Assignment:
For this exercise, repeat exactly the lines below starting at the line holding "Task: Click the MA5 legend label" and ending at the line holding "Click the footer", both included, with no extra lines and no pictures.

Data supplied:
______

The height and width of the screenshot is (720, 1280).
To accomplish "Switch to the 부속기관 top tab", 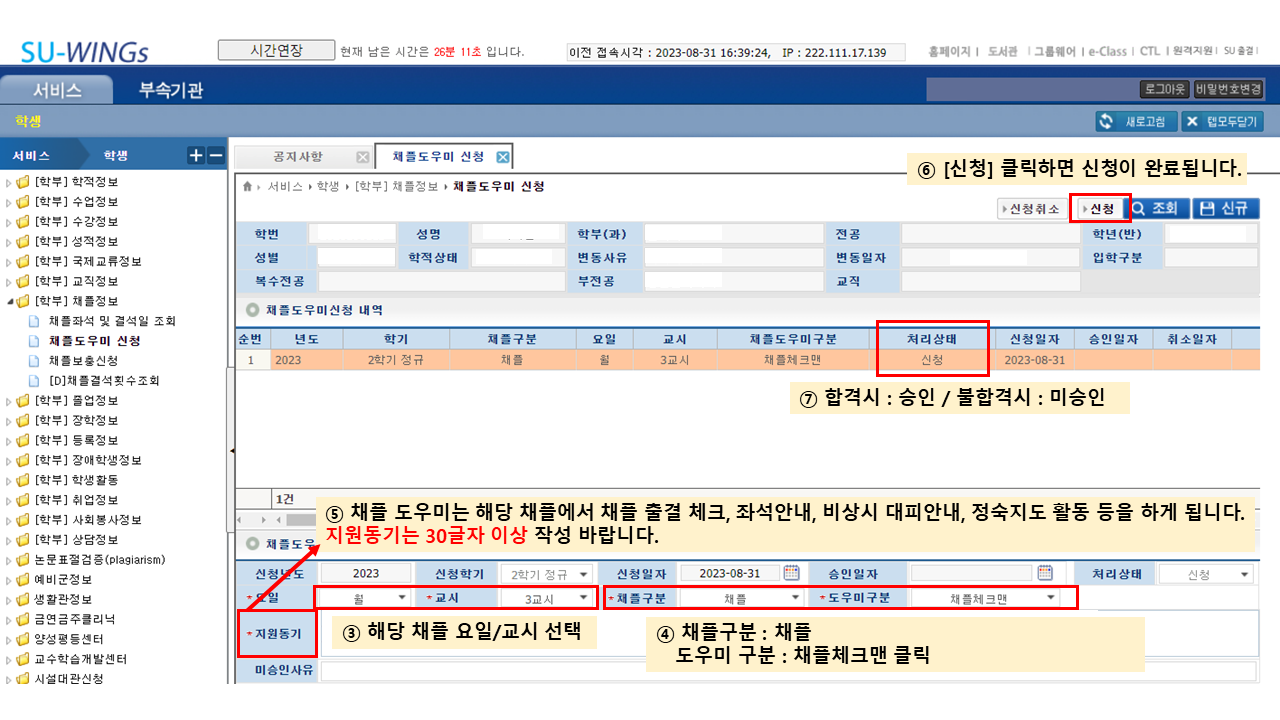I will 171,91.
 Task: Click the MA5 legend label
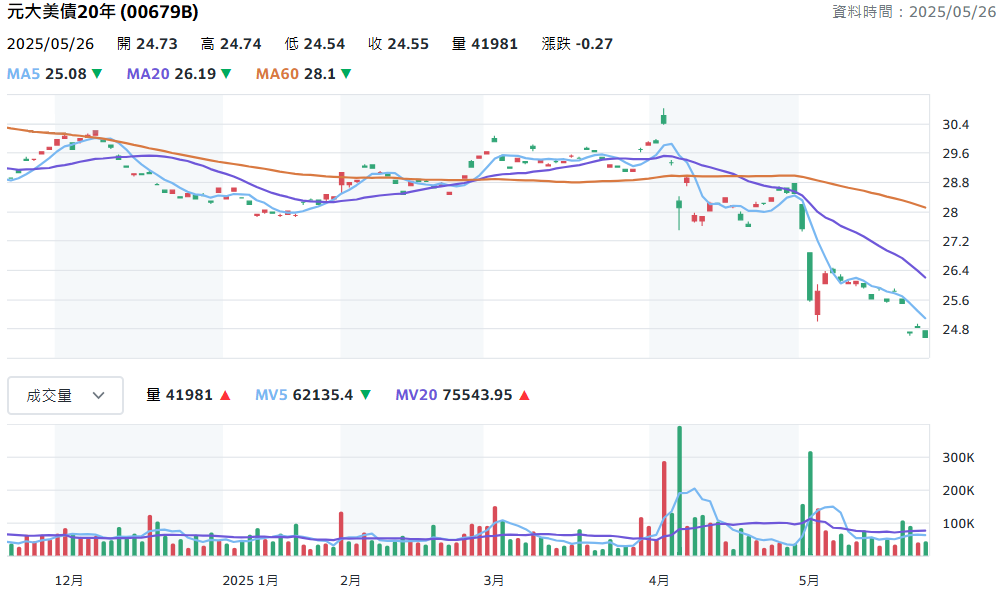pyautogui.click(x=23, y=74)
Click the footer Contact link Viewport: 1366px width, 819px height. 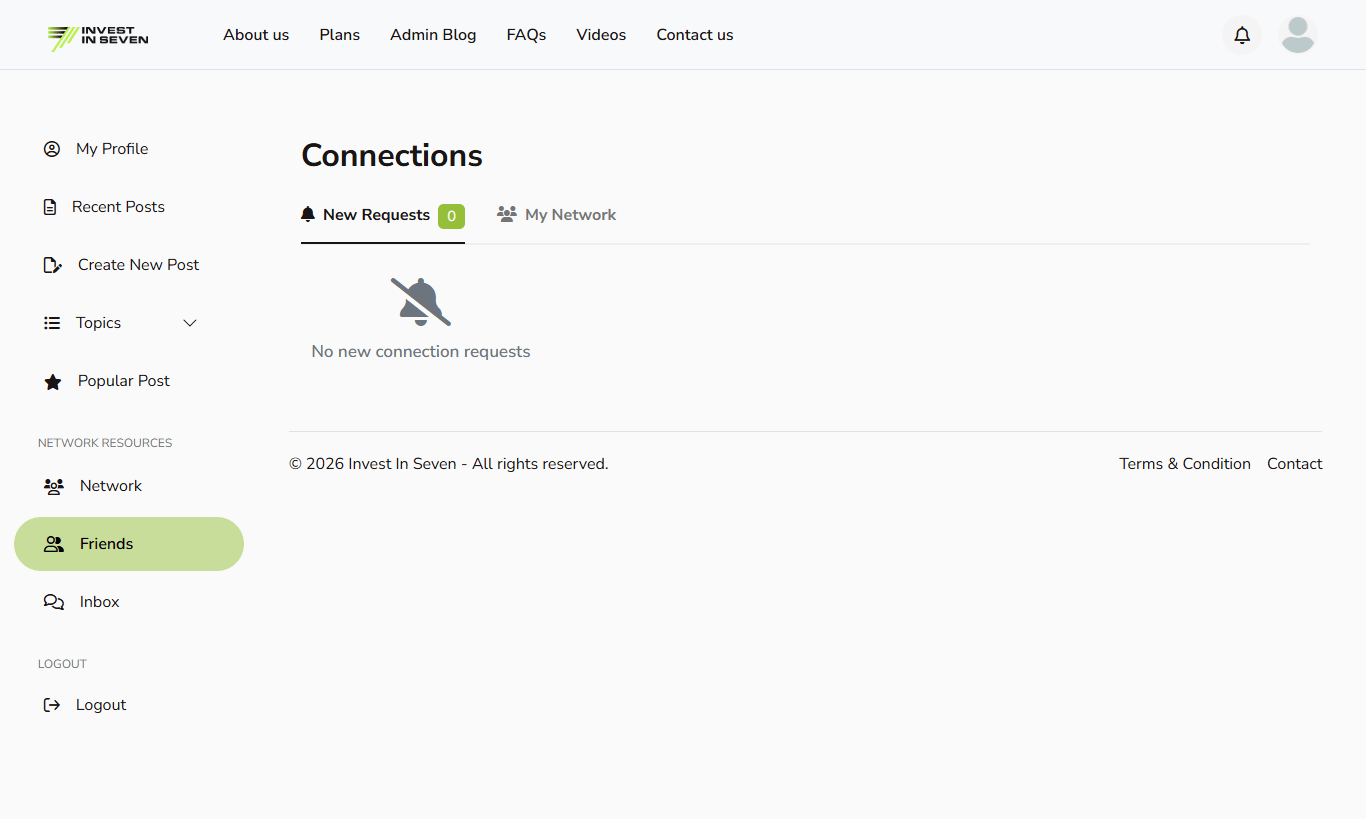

______

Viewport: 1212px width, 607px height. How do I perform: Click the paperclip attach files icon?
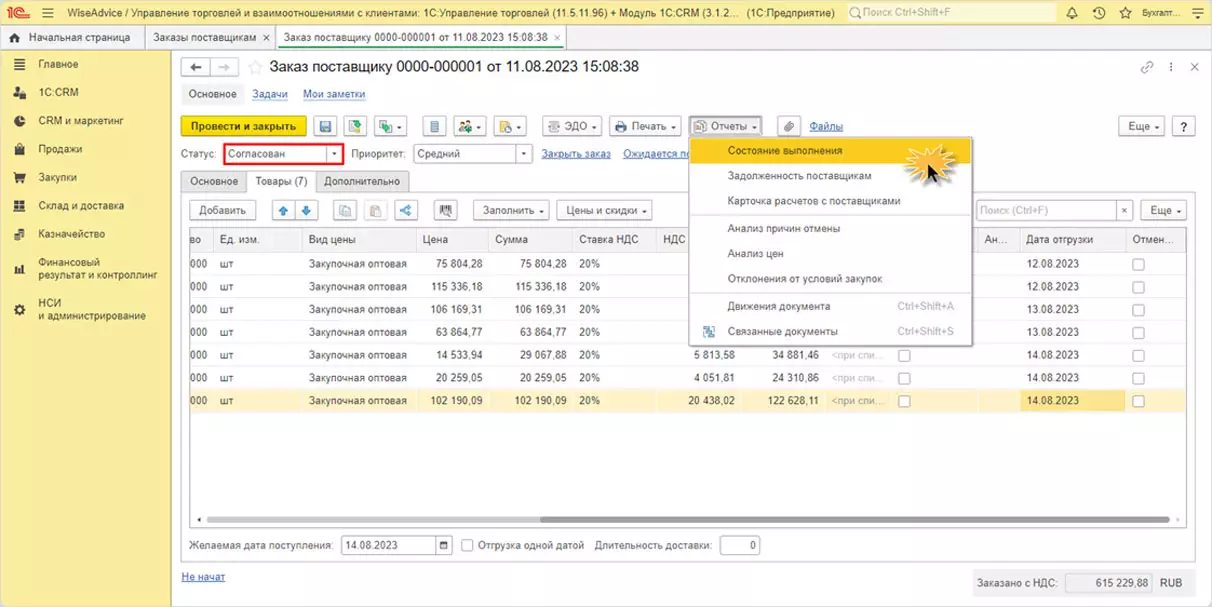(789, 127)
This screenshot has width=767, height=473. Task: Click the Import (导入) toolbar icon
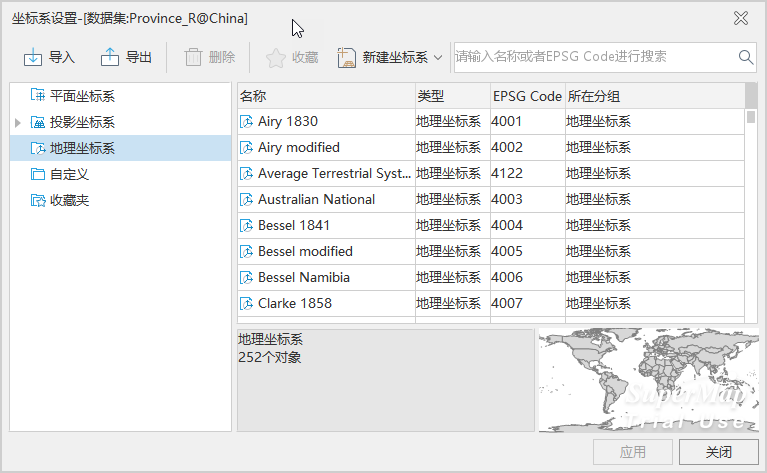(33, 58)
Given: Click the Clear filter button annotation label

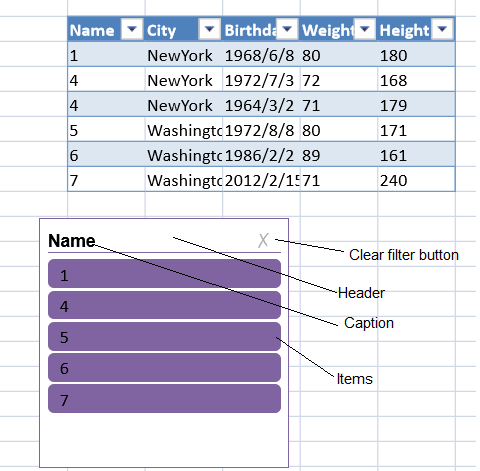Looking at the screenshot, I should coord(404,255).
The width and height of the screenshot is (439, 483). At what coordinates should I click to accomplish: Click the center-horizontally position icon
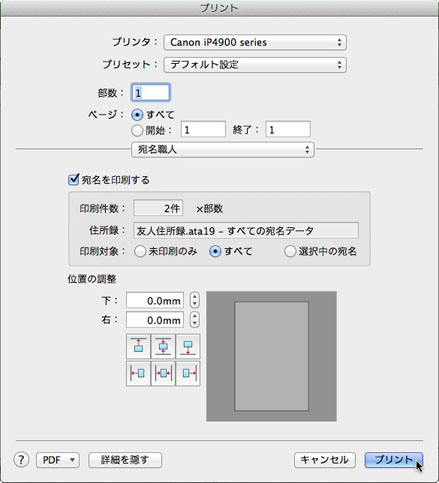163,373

______

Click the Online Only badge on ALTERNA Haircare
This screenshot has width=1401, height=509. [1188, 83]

______

Expected answer:
 Task: Click the MA5 legend label
pyautogui.click(x=23, y=74)
Click the footer Contact link Viewport: 1366px width, 819px height. 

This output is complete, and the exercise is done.